いくら君の肝臓が人工臓器でも、そこには大量の血液が集まっているのには変わりがない。
そこをグッサリやられたんだ」
「・・・・・」
「それ以前にも、君は奇跡的に九死に一生を取りとめた経験が何度もあるね」
「な、なんでそれを!」

事実だった。しかし、なぜこの男はそれを知っているのか。
もしかしたら自分は、ずっと彼らに監視されていたのか?
それを口にしようとした、そのときだった。

土御門の目が、かすかに開いた。
それは見る者を凍りつかすメドゥーサの瞳だった。
その目に慄然となり、相馬は言葉を失った。

「ま、いずれ分かることだ」

土御門は再びまぶたを閉じた。

「少なくとも今言わなければならないことは、
あのときの負傷によって君の生命力の予備エンジンに火が付いてしまったということだ」

「それは――良くないことなんですか」
「非常に良くない」

きっぱりと言い放つ。

「そのエネルギーは強大すぎて今の君の手には負えないだろう。
それが目覚めることのないように、我々は今まで君を蔭ながら見守ってきた。
しかし、それも限界だ。
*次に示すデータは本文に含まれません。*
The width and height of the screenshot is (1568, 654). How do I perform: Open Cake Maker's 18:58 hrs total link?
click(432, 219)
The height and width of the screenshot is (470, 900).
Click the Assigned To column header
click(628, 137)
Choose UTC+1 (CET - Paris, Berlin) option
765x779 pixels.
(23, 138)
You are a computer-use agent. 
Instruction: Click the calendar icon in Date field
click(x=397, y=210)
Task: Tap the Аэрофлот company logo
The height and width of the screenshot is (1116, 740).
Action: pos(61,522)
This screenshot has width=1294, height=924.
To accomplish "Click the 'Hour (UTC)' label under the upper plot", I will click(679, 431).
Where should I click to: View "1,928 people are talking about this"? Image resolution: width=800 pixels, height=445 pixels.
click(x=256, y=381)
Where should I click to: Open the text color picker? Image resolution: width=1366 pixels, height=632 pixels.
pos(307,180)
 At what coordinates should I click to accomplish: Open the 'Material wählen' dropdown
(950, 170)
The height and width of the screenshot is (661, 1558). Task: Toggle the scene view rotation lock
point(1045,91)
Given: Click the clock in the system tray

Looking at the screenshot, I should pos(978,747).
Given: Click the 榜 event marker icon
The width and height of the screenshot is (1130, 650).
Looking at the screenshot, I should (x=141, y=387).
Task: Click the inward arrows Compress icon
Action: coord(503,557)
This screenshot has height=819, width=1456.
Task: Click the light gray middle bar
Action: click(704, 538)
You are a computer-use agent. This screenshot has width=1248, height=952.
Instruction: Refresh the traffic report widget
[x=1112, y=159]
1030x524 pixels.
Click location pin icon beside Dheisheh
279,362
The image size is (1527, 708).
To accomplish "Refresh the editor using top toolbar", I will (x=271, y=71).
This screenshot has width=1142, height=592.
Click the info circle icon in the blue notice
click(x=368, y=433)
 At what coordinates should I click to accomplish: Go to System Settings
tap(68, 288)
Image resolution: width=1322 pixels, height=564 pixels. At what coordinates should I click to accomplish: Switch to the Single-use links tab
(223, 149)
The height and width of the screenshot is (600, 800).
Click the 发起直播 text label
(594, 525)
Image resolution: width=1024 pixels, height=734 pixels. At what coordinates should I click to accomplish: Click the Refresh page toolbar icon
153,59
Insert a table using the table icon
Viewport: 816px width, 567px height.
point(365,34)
これからは我々の元に君を置いておかなければならない。そして――」

土御門は再びその目でしっかりと相馬を見据えた。

「君にも、その自覚を持ってもらいたい。自分の中に強大な力が眠っているということを」
「それを封じるために、ですか?」

相馬は半信半疑だった。しかし、この男に言われた以上、信じないわけにもいかない。

「いや、それはどうだろうな」

土御門は言葉を濁す。

「ま、4月からは仲間ということだ、仲良くやっていこうじゃないか」

彼は再び口元にかすかな笑みを浮かべると、握手の手を差し伸べた。それを相馬は握り返す。
この男の言うことを信じていいのだろうか。再び彼の中にそんな疑問がぶり返す。
確かに、彼の方術は身をもって実感した。
しかし、言われたことはあまりにも今まで自分が生きてきた世界からかけ離れていた。
強大な力だと?それがオレの中に眠ってるだと?
さっきまではその場の雰囲気に飲み込まれて、危うく信じ込みそうになった。
しかし、この男の仮面のような笑みを前にして、全てを信じてはいけないと、
自分の中の警戒心が呼びかけているような気がした。

とにかく、4月からこの男とともにやっていかなければならないのだ。
相馬はたまらなく不安になった。
そのまま傍らの松葉杖を取ると、その場を辞して応接室を出た。
どういった顔で仲間の前に戻っていったらいいのだろうか。
彼はその往路から180度人生が変わってしまったような気分に襲われた。

(あ、そーだ)

そのとき、わけもなく思い出したことがあった。

(アルカイック・スマイルだ)

それは、土御門の笑みだった。

高校の日本史の資料集、飛鳥式の仏像の特徴、
そんなことは受験以来すっかり忘れてしまったかに思われた。
しかし、そんなことを思い出しても、腹の足しにも、
これから彼に降りかかる災難の救いにもならないことは、
ほかならぬ相馬将泰が良く分かっていた。